Personenrätsel: Die Eigensinnige

Nr. 6 –

Die «sehr sehr radikale Feministin», wie sie sich selbst nannte, galt als kompromisslos und liess andere Meinungen oft nur ungern gelten. Als die 1877 geborene Tochter eines Agrarwissenschaftlers eine Buchhalterinnenstelle annahm, begann sie ihre Kolleginnen gewerkschaftlich zu organisieren. Mit zwanzig war sie Präsidentin des Nationalen Verbands der Büroarbeiterinnen, sie gründete die Ungarische Arbeiterin­nen-Assoziation und riss mit 26 Jahren die Teilnehmerinnen des Internationalen Frauenkongresses in Berlin von den Sitzen. Sie verurteilte Kinderarbeit, propagierte Verhütung, forderte eine Eherechtsreform und erregte mit ihrem Eintreten für ökonomische und soziale Gleichheit und das Frauenwahlrecht international ­Aufsehen.
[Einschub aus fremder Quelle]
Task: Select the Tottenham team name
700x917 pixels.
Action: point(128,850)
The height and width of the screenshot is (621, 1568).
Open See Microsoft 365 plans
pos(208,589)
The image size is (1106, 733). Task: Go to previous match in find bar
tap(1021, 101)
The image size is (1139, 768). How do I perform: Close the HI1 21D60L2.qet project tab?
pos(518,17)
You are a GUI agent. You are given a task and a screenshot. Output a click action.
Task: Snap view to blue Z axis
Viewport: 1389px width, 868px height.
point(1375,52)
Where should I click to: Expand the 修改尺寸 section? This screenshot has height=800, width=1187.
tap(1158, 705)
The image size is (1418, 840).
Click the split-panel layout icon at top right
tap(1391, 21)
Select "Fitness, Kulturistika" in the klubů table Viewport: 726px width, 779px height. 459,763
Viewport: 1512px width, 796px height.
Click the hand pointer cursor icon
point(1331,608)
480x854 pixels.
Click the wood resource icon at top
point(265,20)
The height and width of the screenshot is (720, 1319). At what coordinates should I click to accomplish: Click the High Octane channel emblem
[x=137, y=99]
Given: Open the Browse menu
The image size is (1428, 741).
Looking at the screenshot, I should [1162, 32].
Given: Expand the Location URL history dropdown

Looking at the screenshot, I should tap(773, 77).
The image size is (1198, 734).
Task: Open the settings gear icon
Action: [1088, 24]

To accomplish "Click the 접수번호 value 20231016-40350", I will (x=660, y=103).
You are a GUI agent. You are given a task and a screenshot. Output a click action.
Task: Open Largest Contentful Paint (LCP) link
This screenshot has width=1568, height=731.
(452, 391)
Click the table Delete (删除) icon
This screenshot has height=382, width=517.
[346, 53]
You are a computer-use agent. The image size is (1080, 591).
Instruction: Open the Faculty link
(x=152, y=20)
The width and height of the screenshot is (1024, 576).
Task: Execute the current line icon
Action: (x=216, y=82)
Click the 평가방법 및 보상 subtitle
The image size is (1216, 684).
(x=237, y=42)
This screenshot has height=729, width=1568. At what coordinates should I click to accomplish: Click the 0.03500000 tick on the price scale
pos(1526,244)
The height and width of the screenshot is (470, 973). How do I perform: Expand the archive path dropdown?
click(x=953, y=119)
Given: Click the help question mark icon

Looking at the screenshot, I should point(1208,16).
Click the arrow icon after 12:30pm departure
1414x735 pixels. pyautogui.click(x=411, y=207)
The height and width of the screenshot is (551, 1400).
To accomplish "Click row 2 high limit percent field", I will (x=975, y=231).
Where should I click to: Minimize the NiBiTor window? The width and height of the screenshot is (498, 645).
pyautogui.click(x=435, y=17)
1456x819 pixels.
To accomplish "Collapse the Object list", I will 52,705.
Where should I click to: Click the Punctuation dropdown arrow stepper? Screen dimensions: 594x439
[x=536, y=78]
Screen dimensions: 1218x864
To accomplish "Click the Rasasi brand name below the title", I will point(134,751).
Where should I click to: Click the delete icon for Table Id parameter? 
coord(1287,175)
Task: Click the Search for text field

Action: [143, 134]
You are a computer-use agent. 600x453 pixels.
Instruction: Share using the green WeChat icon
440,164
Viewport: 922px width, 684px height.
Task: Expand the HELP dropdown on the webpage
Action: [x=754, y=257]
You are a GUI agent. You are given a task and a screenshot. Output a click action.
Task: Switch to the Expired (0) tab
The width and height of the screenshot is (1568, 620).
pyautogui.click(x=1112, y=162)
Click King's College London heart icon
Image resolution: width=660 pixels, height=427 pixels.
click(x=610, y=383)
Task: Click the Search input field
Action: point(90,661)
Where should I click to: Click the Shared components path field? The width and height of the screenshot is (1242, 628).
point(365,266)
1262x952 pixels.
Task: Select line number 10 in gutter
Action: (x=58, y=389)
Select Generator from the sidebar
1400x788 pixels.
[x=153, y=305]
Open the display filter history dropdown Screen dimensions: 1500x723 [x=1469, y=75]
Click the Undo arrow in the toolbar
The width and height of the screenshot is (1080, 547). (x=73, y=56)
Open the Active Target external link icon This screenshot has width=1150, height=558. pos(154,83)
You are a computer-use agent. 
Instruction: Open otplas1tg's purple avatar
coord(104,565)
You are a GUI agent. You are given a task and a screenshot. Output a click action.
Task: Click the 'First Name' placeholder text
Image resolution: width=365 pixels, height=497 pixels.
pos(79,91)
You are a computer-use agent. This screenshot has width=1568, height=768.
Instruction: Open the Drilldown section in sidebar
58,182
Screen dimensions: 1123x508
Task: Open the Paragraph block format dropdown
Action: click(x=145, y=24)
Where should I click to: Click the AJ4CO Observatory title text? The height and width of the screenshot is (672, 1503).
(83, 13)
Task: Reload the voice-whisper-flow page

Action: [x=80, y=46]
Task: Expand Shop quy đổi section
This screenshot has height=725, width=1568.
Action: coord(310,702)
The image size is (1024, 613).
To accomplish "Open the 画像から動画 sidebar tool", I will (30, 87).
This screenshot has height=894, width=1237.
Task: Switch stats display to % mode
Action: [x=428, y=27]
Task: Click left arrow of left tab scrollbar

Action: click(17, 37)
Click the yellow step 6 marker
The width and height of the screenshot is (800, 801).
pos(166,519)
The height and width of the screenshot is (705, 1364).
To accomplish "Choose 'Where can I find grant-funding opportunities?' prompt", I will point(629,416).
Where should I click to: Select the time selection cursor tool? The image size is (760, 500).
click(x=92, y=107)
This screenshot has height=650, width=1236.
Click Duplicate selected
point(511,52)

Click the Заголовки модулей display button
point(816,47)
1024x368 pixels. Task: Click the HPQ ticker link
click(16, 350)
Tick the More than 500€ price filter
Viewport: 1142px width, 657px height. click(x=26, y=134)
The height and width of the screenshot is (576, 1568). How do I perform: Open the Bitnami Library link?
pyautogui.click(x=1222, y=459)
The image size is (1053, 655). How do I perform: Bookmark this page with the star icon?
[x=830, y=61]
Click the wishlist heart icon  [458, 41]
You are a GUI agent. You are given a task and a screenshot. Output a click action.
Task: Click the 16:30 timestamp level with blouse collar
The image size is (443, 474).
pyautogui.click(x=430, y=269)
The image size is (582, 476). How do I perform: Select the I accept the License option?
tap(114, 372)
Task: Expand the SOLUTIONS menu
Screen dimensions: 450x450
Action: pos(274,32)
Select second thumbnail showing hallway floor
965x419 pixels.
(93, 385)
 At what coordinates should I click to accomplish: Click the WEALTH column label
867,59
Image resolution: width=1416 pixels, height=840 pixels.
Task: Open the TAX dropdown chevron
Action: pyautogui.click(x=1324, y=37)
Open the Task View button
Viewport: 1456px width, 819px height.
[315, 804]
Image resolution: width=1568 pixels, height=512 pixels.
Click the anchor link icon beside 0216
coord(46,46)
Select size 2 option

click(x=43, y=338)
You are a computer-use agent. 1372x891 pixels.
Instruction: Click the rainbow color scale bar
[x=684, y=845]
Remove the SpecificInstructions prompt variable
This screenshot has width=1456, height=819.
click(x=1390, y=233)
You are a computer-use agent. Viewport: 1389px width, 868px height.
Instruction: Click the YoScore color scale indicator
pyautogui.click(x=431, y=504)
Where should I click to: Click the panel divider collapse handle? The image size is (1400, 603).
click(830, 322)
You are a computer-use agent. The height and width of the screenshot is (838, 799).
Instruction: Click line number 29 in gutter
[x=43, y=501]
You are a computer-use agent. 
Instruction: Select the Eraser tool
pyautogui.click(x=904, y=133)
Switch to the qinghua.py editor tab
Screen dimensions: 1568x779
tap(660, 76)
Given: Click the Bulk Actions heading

In London musste sie als Sekretärin der Internationalen Allianz für Frauenwahlrecht erleben, wie zu Beginn des Ersten Weltkriegs so manche ihrer britischen Mitstreiterinnen ins Lager der KriegsbefürworterInnen wechselte. Für sie, die neun Sprachen beherrschte, gehörten Kampf für Frauenrechte und Opposition gegen den Krieg zusammen: «Unsere Söhne werden millionenfach getötet, also müssen wir Mütter bei den Königen und Kaisern vorstellig werden!» Sie reiste in die USA, wo sie Präsident Woodrow Wilson für eine Weltfriedensinitiative gewinnen wollte, vergebens. Mehr Glück hatte sie beim Autofabrikanten Henry Ford, der 1916 eine Friedensschiffsreise nach Europa finanzierte – die zum Desaster geriet. Die antisemitische und kriegsbefürwortende Presse nahm die Agitatorin jüdischer Herkunft auseinander. Als sie Ende 1918 nach Ungarn zurückkehrte, ernannte sie die Übergangsregierung von Mihály Károlyi zur Botschafterin in der Schweiz, doch die nachfolgende Räteregierung berief die «Bürgerliche» wieder ab. Nach dem Sieg der Konterrevolution 1920 drohte ihr das antisemitische Horthy-Regime mit «Auslöschung», sodass sie in die USA flüchtete.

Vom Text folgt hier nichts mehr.